**Extract:**
.....

Stalin argued, in his book Foundations of Leninism (1924) that the "unity of will" of workers' parties everywhere required "iron discipline" to prevent "the existence of a number of centers" and "division of authority".

In this case "number of centers" and "division of authority" are code phrases for democratic norms of open struggle between groups within the party that have opposing views on important questions.

Unlike Lenin who had argued that various restrictions on democracy (both within the party and in society as a whole) were temporary emergency measures in a truly desperate situation Stalin proclaimed that all workers' parties (in all times, places and conditions) must speak with a single voice and, under Stalin, the merged party-state ruthlessly suppressed the independent political voice and independent political life of the working class.

As a result, the concept of rule by the working class (ie: the "dictatorship of the proletariat" and "socialism") has since become identified with a police state the rule of a corrupt minority which falsely claims to represent the interest of the workers and which suppresses the voice of all opposition.

The Marxist-Leninist Party (which both Frank and I supported until its dissolution in 1993) did extensive theoretical work which exposed Stalin's capitulation to international capitalism in the mid-1930s when (frightened by Hitlers 1933 seizure of power in Germany and desperate to make a deal with the west in the hopes that they would put a leash on Hitler instead of financing the build-up of the nazi war machine) Stalin liquidated the International Communist Movement and led it into the social-democratic sewer.

While the MLP repudiated the Stalin of the 1930s it never repudiated the early Stalin who turned Lenin's temporary emergency restrictions on democratic rights into supposedly essential and eternal principles of working class rule. The MLP paid dearly for failing to pursue the vital theoretical questions involved in how democratic rights were necessary to (and inseparable from) the stability of workers rule.

The resulting crisis of confidence led to a meltdown which destroyed the organization. The leftover religious orientation (see sidebar on cargo-cult Leninism) resulted in great bitterness between the majority (who concluded that banging ones head against a brick wall would accomplish very little and who therefore became demoralized and politically passive) and the minority (who concluded that banging ones head against a brick wall would eventually produce results as long as one did not lose faith).

The Communist Voice Organization originated from the wreckage of the MLP, as did my own work. But while the CVO has never confronted any of the key theoretical questions (ie: the inseparability of democratic rights from workers' rule, the incompatibility of workers' rule with the dictatorship of a single party or organization, etc) I have seen the consequences of ignoring the vital questions of theory and have pursued the decisive theoretical struggle.

This has led me to repudiate the revisionist orientation and religious methods which were part of Marxism-Leninism since its birth in 1924. This has led me to look again at the profoundly democratic principles of Lenin which Stalin worked to bury. As a result I have supported the proposal advanced by Russian worker comrades such as Gregory Isayev (arrested for organizing workers under the rule of both Brezhnev and Yeltsin) that the movement for workers rule abandon the name communism in order to signal a clear and decisive break with the treachery of the "communist" leaders who have betrayed the working class.

.....

**Source material:**
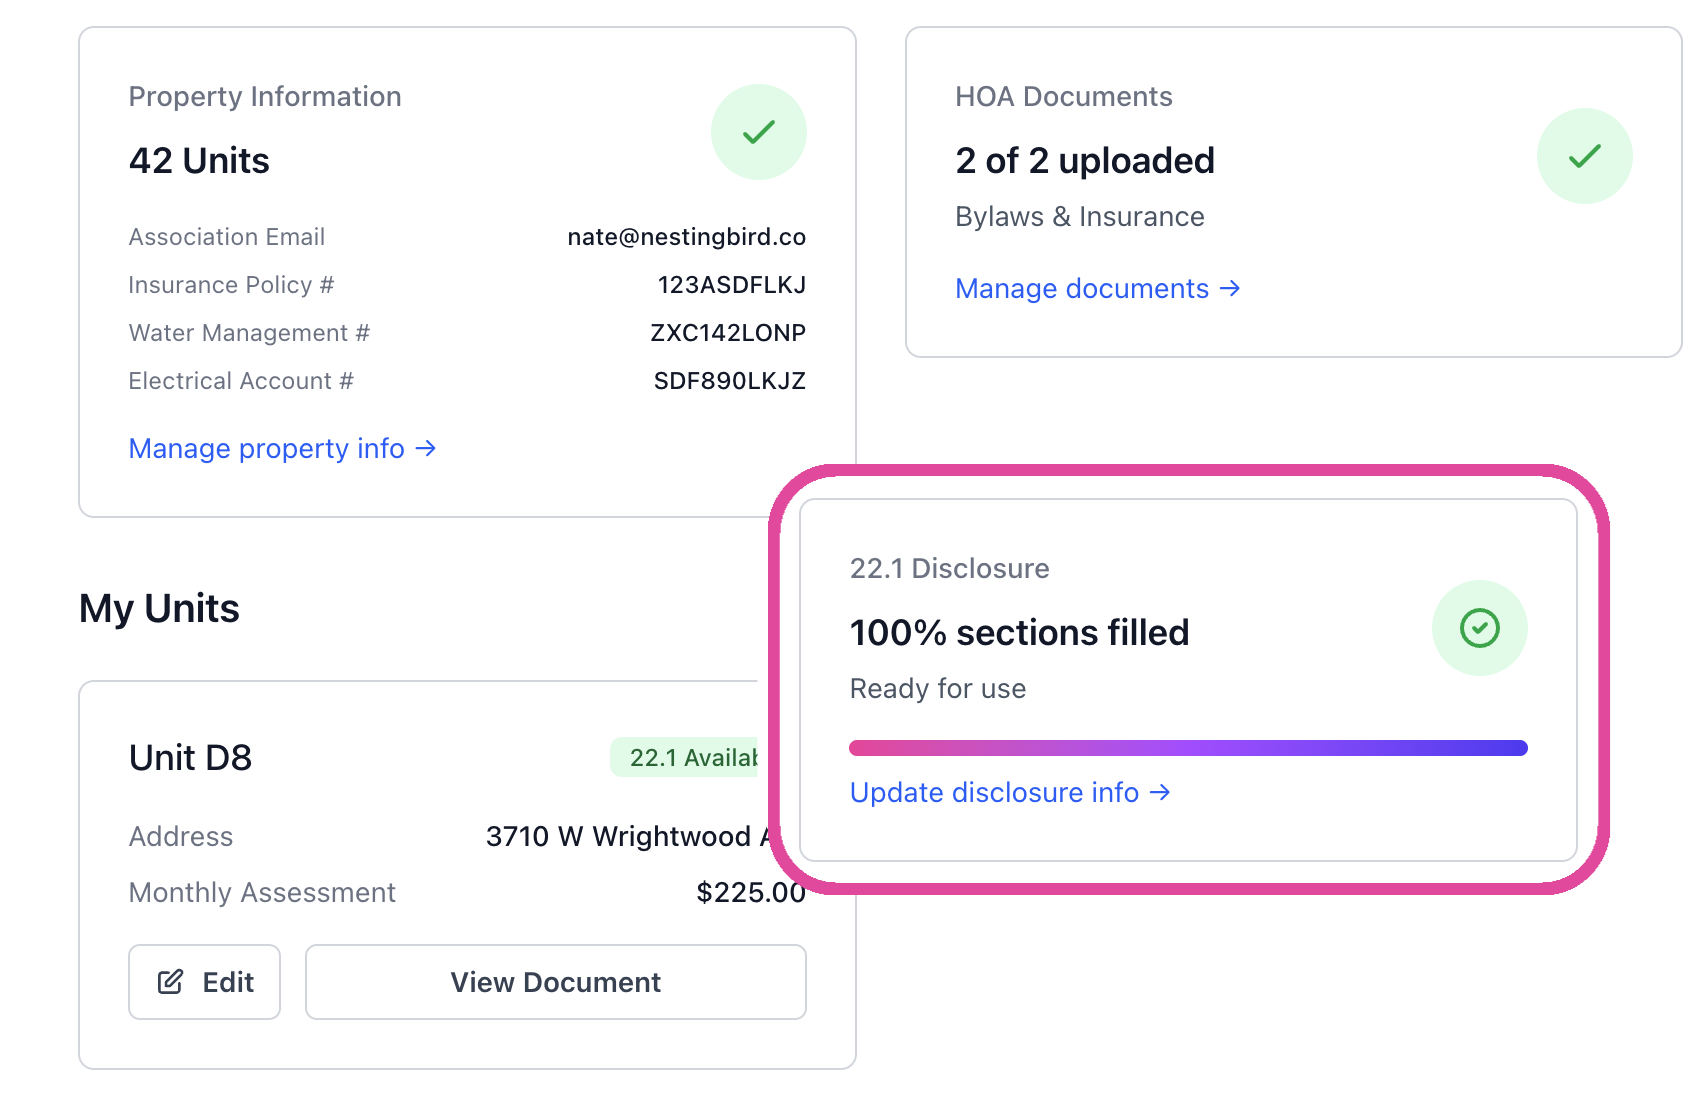
Task: Toggle the Bylaws & Insurance upload status
Action: (x=1080, y=216)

.....

**Work to do:**
Translate this sentence from the Stalin and Marxist-Leninist Party text above into Spanish: "The Communist Voice Organization originated from the wreckage of the MLP, as did my own work."

**Exercise response:**
La Communist Voice Organization surgió de los restos del MLP, al igual que mi propio trabajo.